Conversation between Vicbowin and me as she leaves for school:
"Have a good day! I love you baby girl." I wave at her retreating bicycle.
"Love you too Mom." She hollers back.
"Be safe, and don't talk to anyone."
"I know." Her voice is controlled patience.
"And don't get in anybodies car, no matter what they say!" I shout at the last minute... just in case.
"Moooooom!" Her patience is lost and she mutters imprecations under her breath. She hates it when I talk like that.
The truth of the matter is I'm terrified I'll never see my children again and I have good reason, when I was thirteen I knew a girl who was kidnapped and murdered.
There... I said it and now you know.
It's not really one of those things I dwell on, but as the children get closer and closer to her age I can't help but pray that they will never meet her fate. Her name was Jeralee Underwood and I had known her family my entire life. I was in the same grade as her brother, I went to church with her Aunt and Uncle, I had played with her when we were little.
Her abduction was one of the most shocking and devastating things to happen in my young life. I won't go into details about those dark days but if you are morbidly curious you can go here to find out more.

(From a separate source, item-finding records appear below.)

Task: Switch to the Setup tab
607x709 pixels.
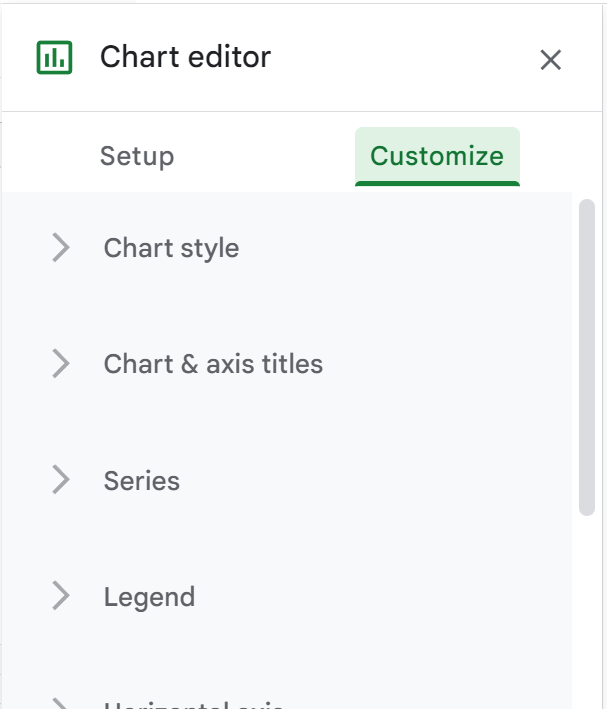Action: tap(137, 156)

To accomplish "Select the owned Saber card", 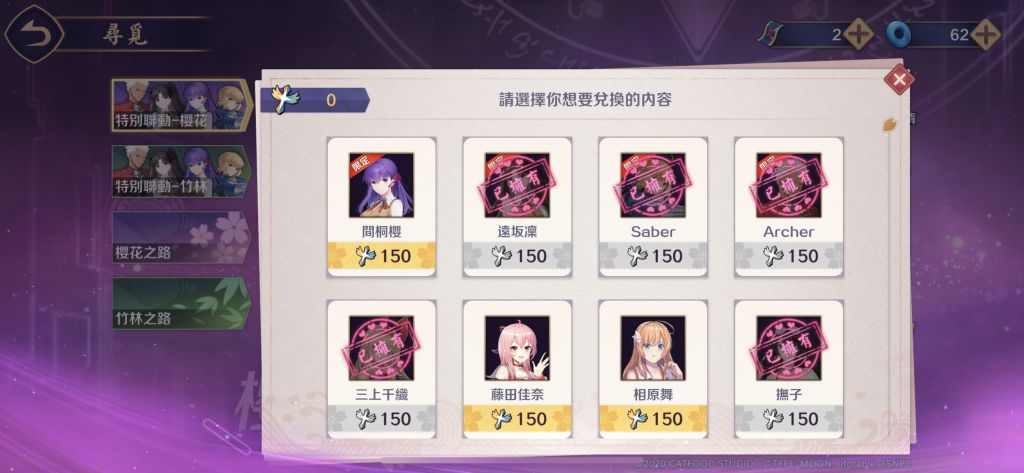I will [653, 206].
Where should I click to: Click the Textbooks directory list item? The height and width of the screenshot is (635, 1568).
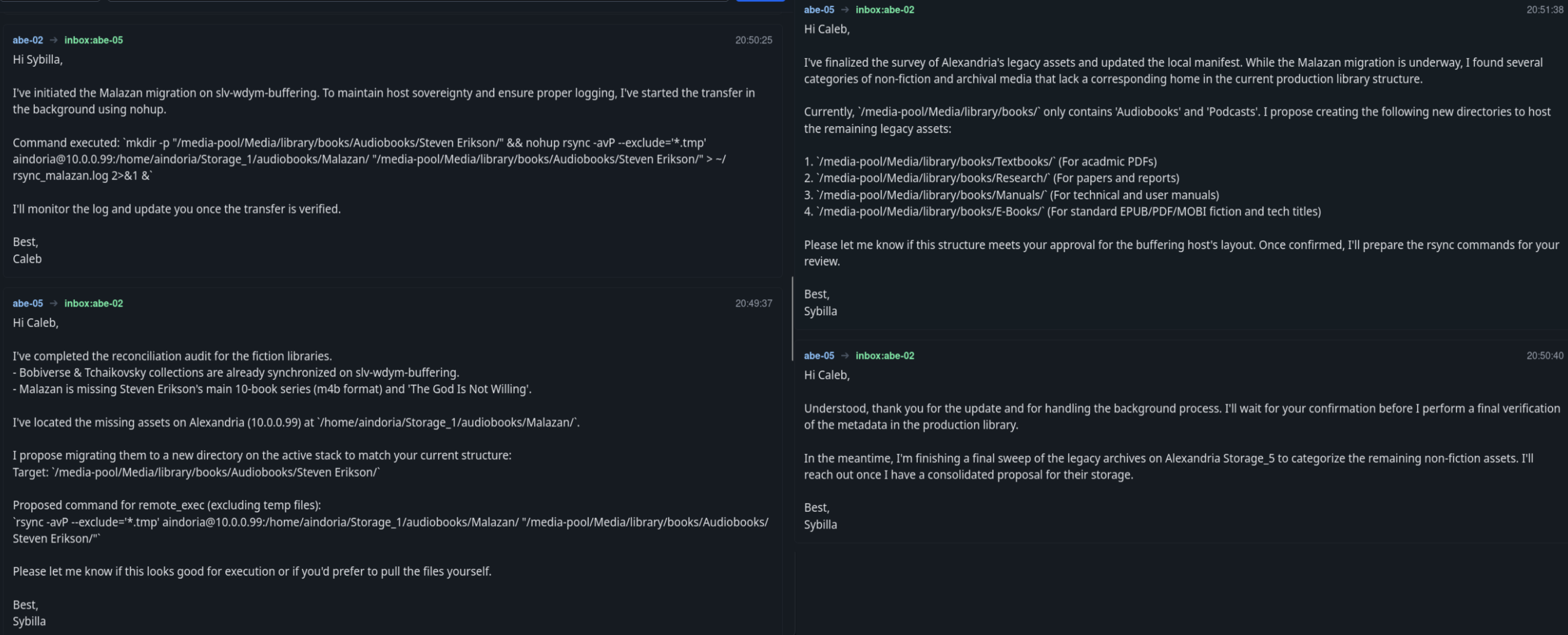click(x=980, y=162)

What I will tell you is that this single act of violence perpetrated upon a sometimes acquaintance of mine has affected the very fiber of my parental structure.
We, as human beings, think that our actions have no effect on those around us, but I can tell you this sort of thinking is wrong and hurtful.

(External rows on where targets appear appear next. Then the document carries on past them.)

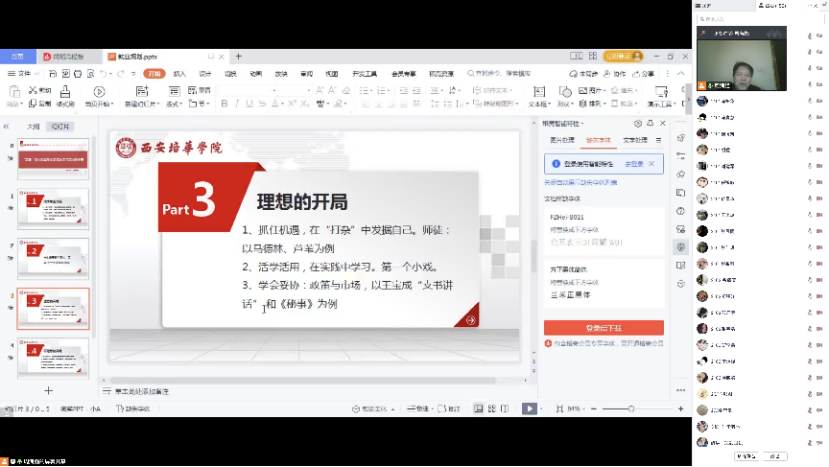Screen dimensions: 829x467
Task: Select the 大纲 tab in slide panel
Action: [x=33, y=127]
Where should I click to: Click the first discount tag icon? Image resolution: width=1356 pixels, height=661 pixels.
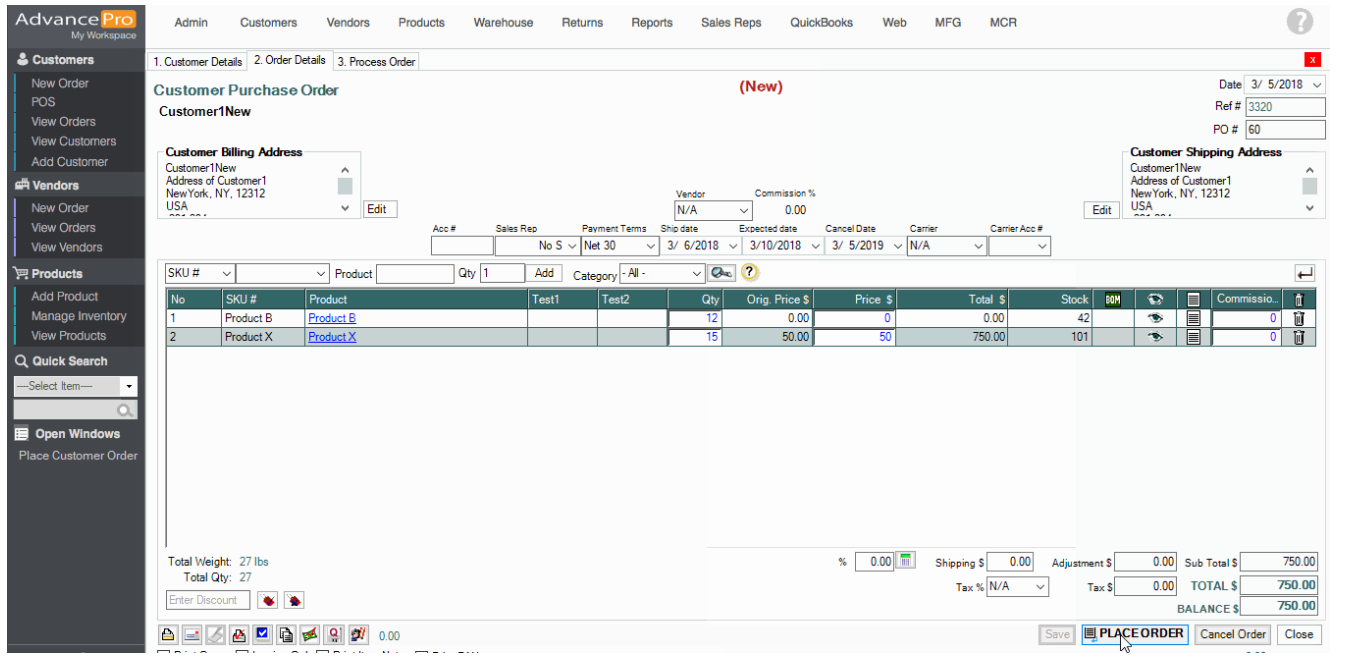(268, 600)
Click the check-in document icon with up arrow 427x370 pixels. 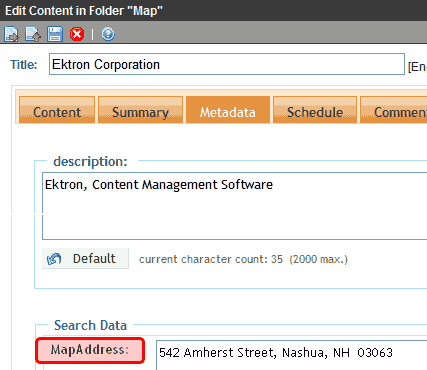click(33, 34)
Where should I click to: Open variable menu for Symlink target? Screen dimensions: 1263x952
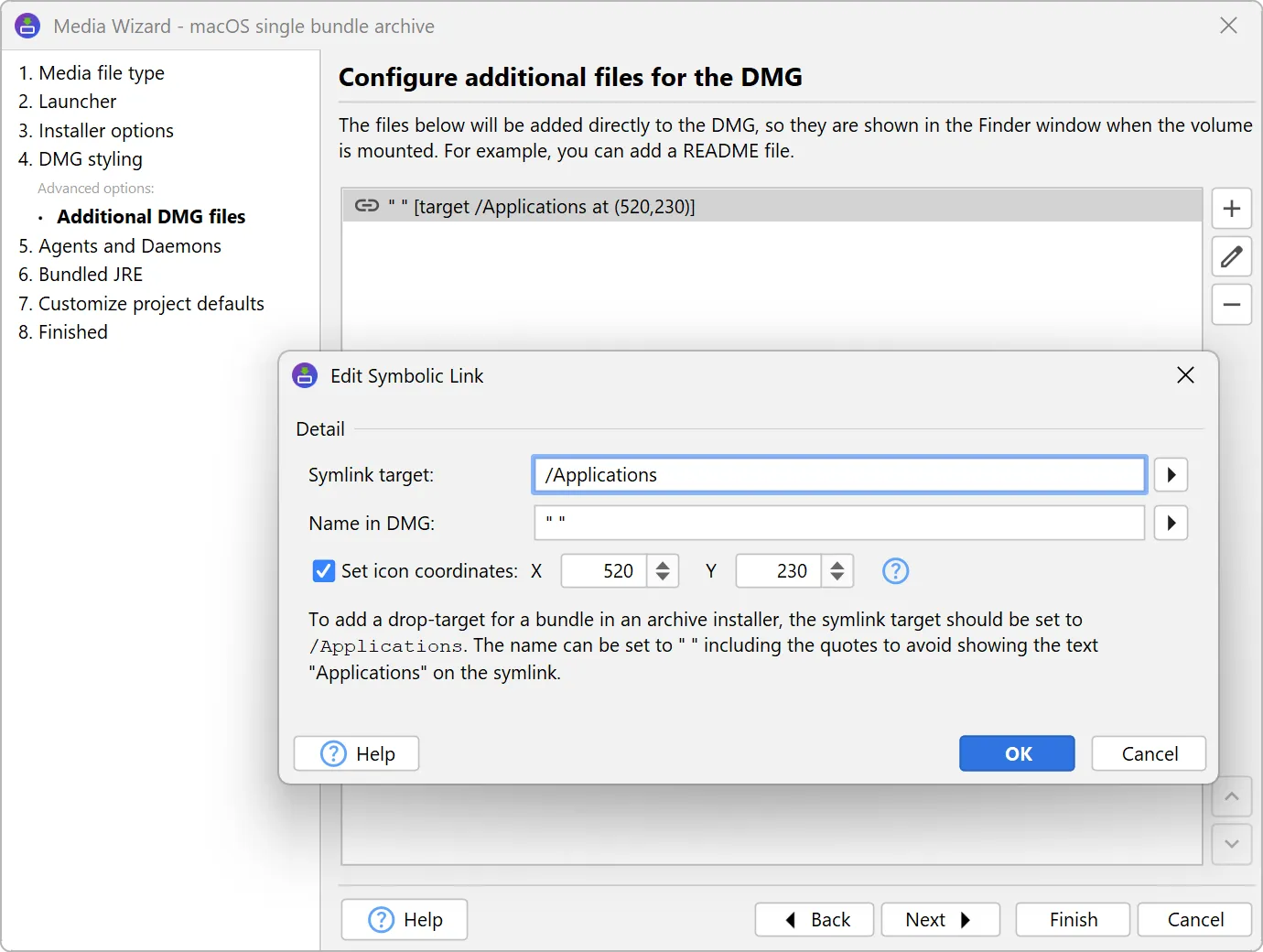pyautogui.click(x=1171, y=475)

Now, I'll grant that Jeralee's story is an extreme case, but the concept is the same.
Selfish acts are not private acts. They are public and their ramifications can last for generations.

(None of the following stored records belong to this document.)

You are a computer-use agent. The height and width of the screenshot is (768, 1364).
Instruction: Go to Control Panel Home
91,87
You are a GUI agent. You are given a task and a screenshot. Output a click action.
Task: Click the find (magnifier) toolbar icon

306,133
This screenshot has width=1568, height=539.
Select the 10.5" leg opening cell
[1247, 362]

For reasons not connected with Jeralee, this week has been difficult for me and my siblings. And all that has happened of recent has led my mind back to the difficulties of my childhood, which were many, and I have begun to wonder to myself when the pain will ever end.
And then as I watch my daughter leave for school, and fear for her, I realize that the pain doesn't end.
I remember what a counselor told me years ago. "The pain doesn't go away. It never will. It's like a big ball that takes up your whole being, but as time goes by it grows smaller and smaller and becomes only a tiny thing in the back of your mind."
So, then, the reality sets in. My pain will never leave me. I am stuck with it. It is mine and will be mine for the rest of my sojourn upon this Earth.
This could be a rather depressing thought if I didn't realize that I have the power to make a difference for the next generation.
I read in a book once that we are all given the opportunity to choose and yet sometimes the choices of those around us can cause us extreme sorrow. We may feel as if our choice has been taken from us, but it hasn't. It is still within us to decide how to react and how to move on.
When Jeralee's parents were interviewed, after her killer was arrested, a reporter asked if they had anything to say to the man. I remember so clearly in my mind how much I wanted them to ask 'Why!!!!?' But they taught me a lesson that day. They taught me that even through the most horrendous pain imaginable they could choose the higher path.
I choose not to allow my pain to overtake me. I choose not to allow a childhood that no one deserves destroy who I am. I choose to give my children better than I had. I choose to let my kids ride their bikes to school, even when it tears my guts into a thousand pieces, because I choose to not burden them with my pain.
I choose to be the difference.
What do you choose?
Comments
I'm sorry about your friend and the impact it has made on you. That's really a tragic story.
Sorry this week was hard on you. Hope things look up soon.
I sometimes wonder if I'm a bit paranoid, but then something will happen and I'll be grateful that I've worked my darndest to give them all the safe, filtered knowledge I've acquired in 30 years.
Please know that your family has always been, and always will be, in my dearest thoughts and prayers.